Abstract

A ground-testing method and an algorithm are presented to demonstrate how to predict the image quality for an orbiting space telescope under 0 g. By using a mathematical model of the ground-testing system, one has to change the gravity conditions to get a 0 g wavefront. For the Hinode space telescope, one can change the gravity acceleration from +1g to 1g by rotating the telescope upside down, which is difficult for larger optical space telescopes. In this paper we introduce a new algorithm to get 0 g results by measuring the wavefronts under different gravity acceleration sets. In this way we can predict the 0 g image quality under any gravity acceleration value. With the algorithm, we propose to use oscillation in the vertical direction to mimic the change of the telescope figure under acceleration caused by gravity. Criteria of tests and estimates of errors are discussed in this paper. A test experiment is designed and performed for a scaled model of the space solar telescope (SST). The optical test system includes a 1.4-mm-thick, 101.6-mm-diameter flat mirror, and has almost the same gravity sag as the SST’s 1-m-diameter primary has; thus, it can be compared to the Hinode method.

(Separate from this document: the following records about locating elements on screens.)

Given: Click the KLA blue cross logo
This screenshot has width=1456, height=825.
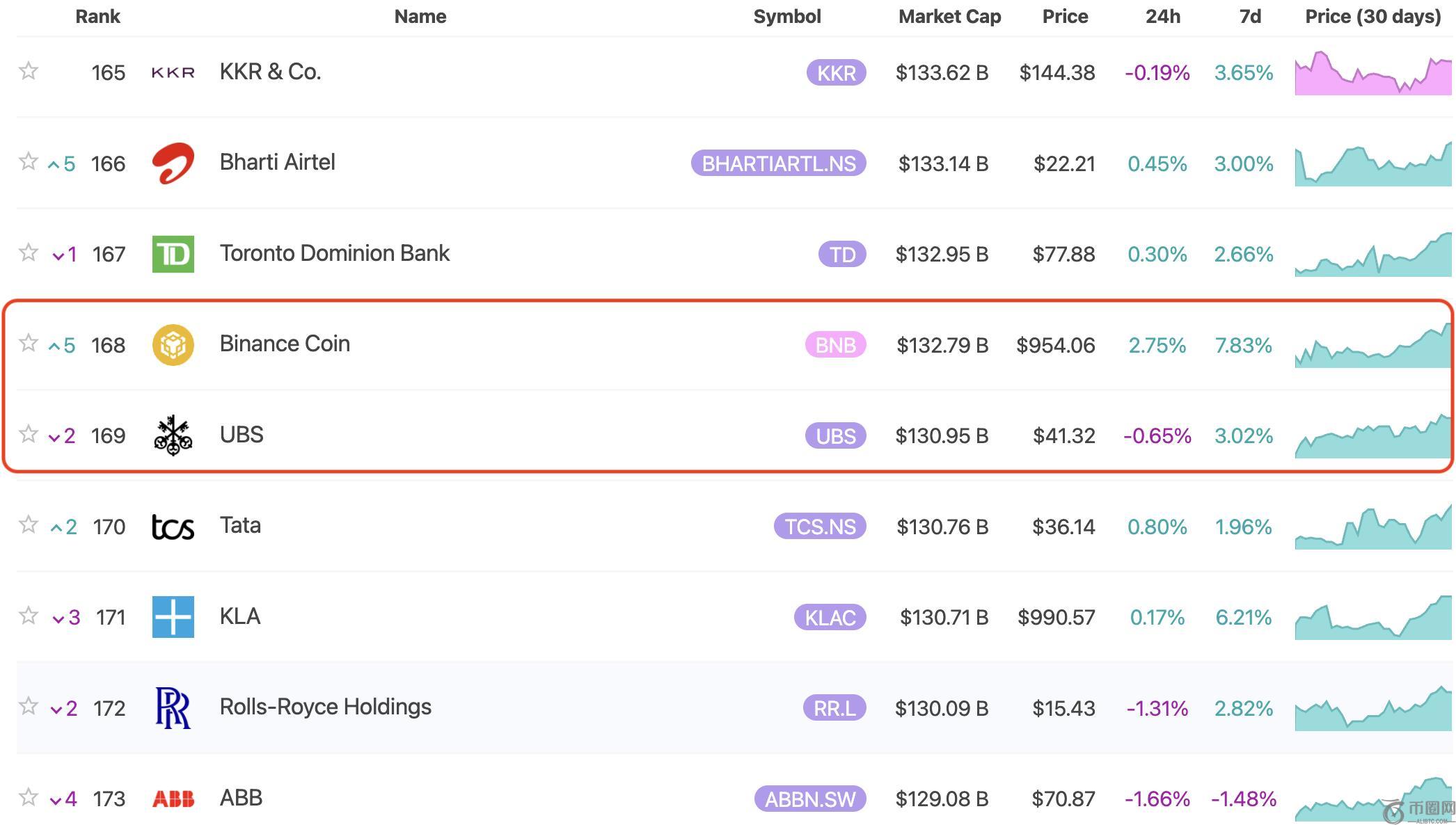Looking at the screenshot, I should click(x=173, y=617).
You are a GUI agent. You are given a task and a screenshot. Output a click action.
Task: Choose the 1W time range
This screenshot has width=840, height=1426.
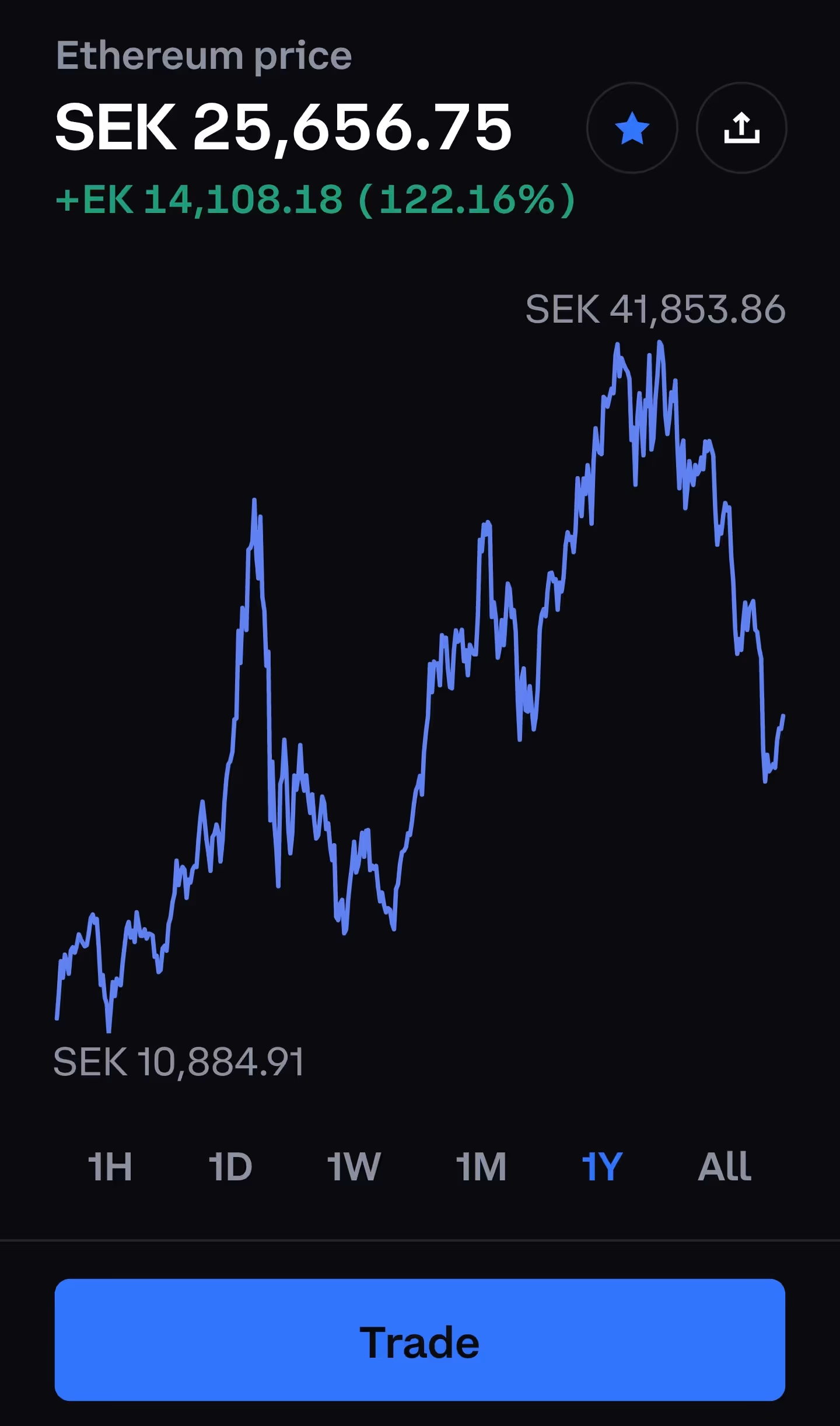tap(354, 1167)

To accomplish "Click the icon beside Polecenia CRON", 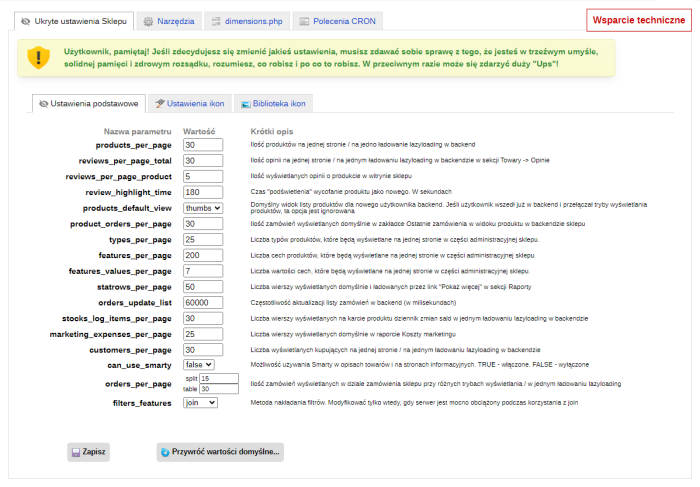I will point(303,20).
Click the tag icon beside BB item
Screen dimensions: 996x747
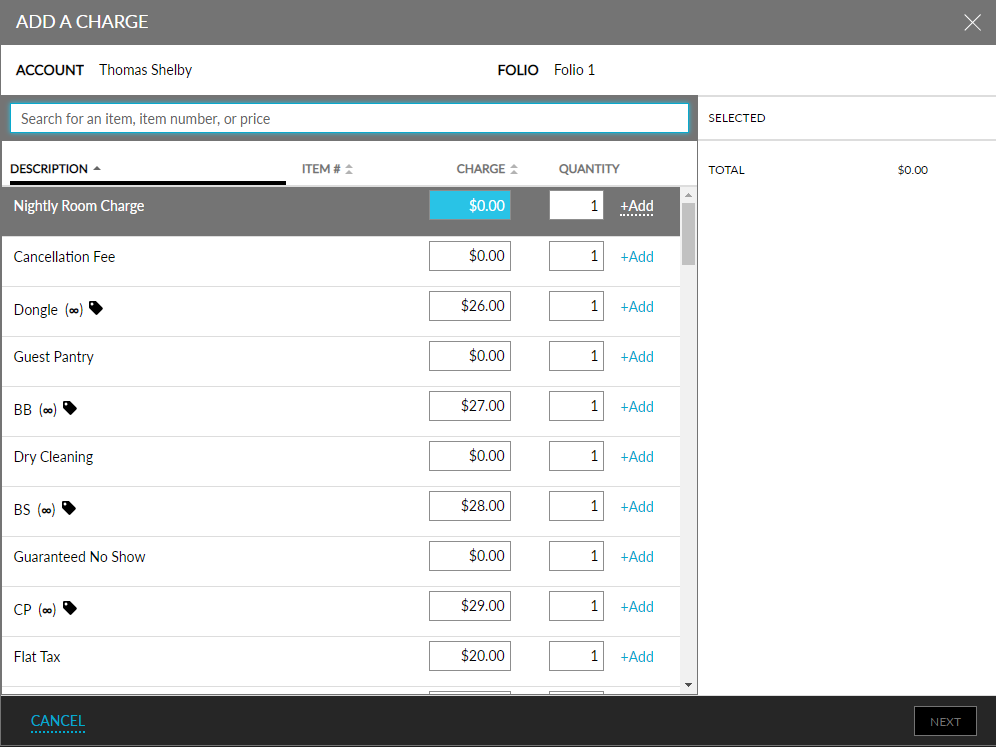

As a suspending spring mass oscillation system, it provides a gravity environment varying sinusoidally around 1 g. Gravity accelerations and response wavefronts are aligned in time. Test results and comparisons to Hinode’s are achieved and listed. The differences between our method and Hinode’s results is less than 1/20λ RMS, which is sufficient for testing a diffraction limited space optical system.